START Excerpt provided
# 2 platies ill



## mousey (Jan 18, 2005)

last night I noticed my old male and a young male both were twitchy and being picked on by the other male platies and one male guppy. The old male is at least 3 -4 times bigger than the guppy. The young male seems to be at the bottom of the pecking order and is swimming with clamped fins and hiding out.The old male is being tormented by the guppy taking nips out of his side.
Today both fish have a white sheen on the bodies, are clamped and just twitching .
I have removed them both to the quarantine tank and am treating them with Jungle fungus treaament. the tank they came from is getting a treatment with aquarisol for a few days.

I can't believe that guppies attack platies!
Also I found another guppy dead this morning-- actually I found the skelton.
it seemed fine yesterday and was part of the gang of males in the tank.
END Excerpt provided
START Data segment
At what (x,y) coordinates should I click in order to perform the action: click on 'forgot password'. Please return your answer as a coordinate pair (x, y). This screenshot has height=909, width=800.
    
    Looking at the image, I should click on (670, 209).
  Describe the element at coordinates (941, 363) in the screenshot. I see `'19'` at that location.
END Data segment
Task item
Reproduce the passage of the forum post about the ill platies from "## mousey (Jan" up to and including "in the tank.". The listing has no connection to the forum post about the ill platies.

Output for this exercise
## mousey (Jan 18, 2005)

last night I noticed my old male and a young male both were twitchy and being picked on by the other male platies and one male guppy. The old male is at least 3 -4 times bigger than the guppy. The young male seems to be at the bottom of the pecking order and is swimming with clamped fins and hiding out.The old male is being tormented by the guppy taking nips out of his side.
Today both fish have a white sheen on the bodies, are clamped and just twitching .
I have removed them both to the quarantine tank and am treating them with Jungle fungus treaament. the tank they came from is getting a treatment with aquarisol for a few days.

I can't believe that guppies attack platies!
Also I found another guppy dead this morning-- actually I found the skelton.
it seemed fine yesterday and was part of the gang of males in the tank.